Making a Spatial Effort
Some psychologists have found that effective application of psychology requires full immersion in another discipline. Dan Montello holds a PhD in cognitive psychology but has spent the past 13 years working in the geography department at the University of California, Santa Barbara — the first 5 years of which, he says, effectively constituted a second PhD. That experience has made Montello aware of the difficulty, and the promises, of cross-disciplinary collaboration. The “intellectual and practical purposes” of designers and research psychologist are fundamentally different, he says: one group focuses on creating better designs, while the other focuses on improving the understanding of human behavior.
Despite such fundamental conflicts, Montello believes that further collaboration between psychologists and designers would be useful.

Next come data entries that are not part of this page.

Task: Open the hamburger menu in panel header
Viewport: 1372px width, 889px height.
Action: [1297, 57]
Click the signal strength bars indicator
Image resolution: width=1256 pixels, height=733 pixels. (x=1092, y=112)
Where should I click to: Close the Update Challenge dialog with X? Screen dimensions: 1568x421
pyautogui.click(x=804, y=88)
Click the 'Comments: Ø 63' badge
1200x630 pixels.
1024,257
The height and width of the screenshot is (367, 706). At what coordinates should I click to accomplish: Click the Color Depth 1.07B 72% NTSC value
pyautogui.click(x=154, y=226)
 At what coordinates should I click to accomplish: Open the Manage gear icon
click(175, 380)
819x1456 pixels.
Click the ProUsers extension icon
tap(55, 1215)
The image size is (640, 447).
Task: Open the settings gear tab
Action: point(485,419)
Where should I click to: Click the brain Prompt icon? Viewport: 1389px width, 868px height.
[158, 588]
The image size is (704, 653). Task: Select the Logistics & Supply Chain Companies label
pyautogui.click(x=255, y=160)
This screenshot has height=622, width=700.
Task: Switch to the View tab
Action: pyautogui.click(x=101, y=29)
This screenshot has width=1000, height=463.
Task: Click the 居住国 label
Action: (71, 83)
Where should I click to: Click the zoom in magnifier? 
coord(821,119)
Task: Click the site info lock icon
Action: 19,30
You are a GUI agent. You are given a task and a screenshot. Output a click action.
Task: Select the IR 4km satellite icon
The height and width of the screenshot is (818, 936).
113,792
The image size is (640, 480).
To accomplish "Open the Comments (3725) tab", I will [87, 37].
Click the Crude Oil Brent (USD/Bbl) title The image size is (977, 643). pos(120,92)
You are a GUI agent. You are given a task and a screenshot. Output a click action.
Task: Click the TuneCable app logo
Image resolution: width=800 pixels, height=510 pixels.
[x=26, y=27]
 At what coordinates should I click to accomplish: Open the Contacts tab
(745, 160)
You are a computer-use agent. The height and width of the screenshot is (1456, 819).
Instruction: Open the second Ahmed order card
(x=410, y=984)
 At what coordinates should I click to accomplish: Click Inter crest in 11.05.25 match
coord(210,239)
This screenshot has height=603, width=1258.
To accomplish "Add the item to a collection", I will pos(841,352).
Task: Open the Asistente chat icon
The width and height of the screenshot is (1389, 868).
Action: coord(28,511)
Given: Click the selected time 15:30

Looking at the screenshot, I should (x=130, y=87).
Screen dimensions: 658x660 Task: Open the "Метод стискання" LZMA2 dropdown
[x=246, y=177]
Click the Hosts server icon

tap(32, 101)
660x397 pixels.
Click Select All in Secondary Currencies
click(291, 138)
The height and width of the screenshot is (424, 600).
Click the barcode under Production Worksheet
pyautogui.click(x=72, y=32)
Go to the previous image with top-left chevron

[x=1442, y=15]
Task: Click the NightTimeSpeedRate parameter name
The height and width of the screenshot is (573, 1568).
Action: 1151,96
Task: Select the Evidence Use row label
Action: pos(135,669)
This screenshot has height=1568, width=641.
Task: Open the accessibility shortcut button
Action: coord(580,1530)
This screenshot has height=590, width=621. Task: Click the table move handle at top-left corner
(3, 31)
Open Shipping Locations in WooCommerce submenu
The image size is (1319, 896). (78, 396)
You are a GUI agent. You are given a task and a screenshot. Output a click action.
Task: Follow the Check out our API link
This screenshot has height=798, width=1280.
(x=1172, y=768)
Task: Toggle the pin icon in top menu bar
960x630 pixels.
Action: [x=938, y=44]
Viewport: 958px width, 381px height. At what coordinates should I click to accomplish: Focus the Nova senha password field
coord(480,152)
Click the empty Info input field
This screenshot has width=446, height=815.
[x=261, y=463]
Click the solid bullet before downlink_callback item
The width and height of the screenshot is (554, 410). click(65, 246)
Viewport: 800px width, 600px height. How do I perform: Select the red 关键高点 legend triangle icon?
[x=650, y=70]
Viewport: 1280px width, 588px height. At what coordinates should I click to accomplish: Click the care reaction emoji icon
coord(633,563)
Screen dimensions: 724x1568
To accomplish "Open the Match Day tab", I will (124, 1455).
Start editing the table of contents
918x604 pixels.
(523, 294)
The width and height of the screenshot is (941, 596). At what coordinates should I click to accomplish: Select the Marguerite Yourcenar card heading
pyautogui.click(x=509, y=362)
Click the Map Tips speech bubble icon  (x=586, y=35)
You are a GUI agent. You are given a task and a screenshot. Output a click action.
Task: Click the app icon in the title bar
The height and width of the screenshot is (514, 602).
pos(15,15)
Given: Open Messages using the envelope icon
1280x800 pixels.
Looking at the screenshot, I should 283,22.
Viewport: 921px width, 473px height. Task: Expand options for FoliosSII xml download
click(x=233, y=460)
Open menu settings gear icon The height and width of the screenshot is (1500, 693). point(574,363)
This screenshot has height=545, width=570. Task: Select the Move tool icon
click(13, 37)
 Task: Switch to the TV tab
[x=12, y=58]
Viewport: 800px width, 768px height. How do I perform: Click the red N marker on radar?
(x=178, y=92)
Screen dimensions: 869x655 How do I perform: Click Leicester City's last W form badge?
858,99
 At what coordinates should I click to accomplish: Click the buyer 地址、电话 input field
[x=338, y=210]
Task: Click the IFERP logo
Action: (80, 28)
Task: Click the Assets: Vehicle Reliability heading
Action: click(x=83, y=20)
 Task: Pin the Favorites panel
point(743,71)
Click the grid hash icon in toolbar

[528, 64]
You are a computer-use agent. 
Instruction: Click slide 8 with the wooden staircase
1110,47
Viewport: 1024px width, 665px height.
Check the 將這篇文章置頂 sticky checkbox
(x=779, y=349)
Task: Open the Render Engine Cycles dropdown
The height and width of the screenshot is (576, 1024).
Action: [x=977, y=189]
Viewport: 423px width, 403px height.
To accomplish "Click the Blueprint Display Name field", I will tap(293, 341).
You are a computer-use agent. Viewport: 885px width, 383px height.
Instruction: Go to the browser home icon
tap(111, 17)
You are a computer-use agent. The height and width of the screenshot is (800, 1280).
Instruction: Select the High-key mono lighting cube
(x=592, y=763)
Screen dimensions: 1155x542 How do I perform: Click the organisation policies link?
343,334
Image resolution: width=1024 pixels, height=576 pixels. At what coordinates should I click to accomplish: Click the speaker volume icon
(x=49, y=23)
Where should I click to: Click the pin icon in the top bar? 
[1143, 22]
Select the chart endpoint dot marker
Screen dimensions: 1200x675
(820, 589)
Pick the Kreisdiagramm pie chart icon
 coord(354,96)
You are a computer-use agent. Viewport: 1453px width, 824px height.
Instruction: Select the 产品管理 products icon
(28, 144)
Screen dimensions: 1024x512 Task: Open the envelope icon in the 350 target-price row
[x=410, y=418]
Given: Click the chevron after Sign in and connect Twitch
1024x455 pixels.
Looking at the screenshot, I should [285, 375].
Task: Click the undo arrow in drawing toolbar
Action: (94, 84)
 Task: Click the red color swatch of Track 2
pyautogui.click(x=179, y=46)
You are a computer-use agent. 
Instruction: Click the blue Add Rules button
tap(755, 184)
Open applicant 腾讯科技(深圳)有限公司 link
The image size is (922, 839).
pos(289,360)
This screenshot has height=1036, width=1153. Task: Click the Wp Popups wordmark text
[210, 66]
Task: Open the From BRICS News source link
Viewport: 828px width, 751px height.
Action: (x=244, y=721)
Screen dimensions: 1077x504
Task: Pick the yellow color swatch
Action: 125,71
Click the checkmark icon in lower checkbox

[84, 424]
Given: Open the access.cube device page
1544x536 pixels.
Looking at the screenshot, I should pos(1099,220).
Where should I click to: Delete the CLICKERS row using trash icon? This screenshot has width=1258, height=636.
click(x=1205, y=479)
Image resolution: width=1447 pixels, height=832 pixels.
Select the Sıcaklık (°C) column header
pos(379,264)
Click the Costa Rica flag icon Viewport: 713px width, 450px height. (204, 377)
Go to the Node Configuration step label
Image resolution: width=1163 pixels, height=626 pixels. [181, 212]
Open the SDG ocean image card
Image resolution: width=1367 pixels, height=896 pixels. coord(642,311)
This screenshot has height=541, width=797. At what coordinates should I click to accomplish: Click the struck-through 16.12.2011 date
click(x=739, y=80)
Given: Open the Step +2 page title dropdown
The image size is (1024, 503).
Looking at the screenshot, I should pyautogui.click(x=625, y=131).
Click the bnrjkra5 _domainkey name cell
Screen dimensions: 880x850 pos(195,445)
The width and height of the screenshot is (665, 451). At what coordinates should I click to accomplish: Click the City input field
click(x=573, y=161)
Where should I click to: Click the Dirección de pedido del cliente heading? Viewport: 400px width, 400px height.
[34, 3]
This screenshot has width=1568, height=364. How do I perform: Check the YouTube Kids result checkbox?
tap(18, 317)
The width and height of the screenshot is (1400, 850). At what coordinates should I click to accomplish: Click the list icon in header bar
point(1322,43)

In his own work in cognitive geography, Montello has studied how people perceive spatial representations of information, whether the content of that information is spatial in nature or not. In a recent study, he and his colleagues investigated so-called “point-display spatializations,” in which the similarity between two documents is represented by their spatial proximity. They found that the perceived similarity between two points could be affected by factors other than distance, such as clustering: Two points within the same cluster tend to be perceived as more similar than two points in different clusters, even if they are further apart. Such work has at least the potential to affect design practices.
As APS Past President Robert Bjork, University of California, Los Angeles, points out, one of the most valuable things that psychologists have to offer is, in some ways, the most basic: their use of sophisticated research designs to produce reliable insights into human behavior. The gradual permeation of psychological approaches into design suggests that the approaches and findings of research psychology are increasingly seen as essential to design’s future.
Improving Aircraft Safety
For the past three decades, Chris Wickens has been working to improve the display of visual information in airplane cockpits. As the head of the University of Illinois at Urbana-Champaign's Aviation Research Laboratory, Wickens uses his background in cognitive psychology to design realistic experiments on how new technologies affect the performance of pilots.Wickens's research focuses on four main areas: the representation of three-dimensional reality in two-dimensional displays, the use of heads-up displays, the design of instrument panels, and the use of alerts and alarms. His work draws on current psychological research on attention and perception as well as on foundational works such as Richard Gregory's 1966 classic Eye and Brain.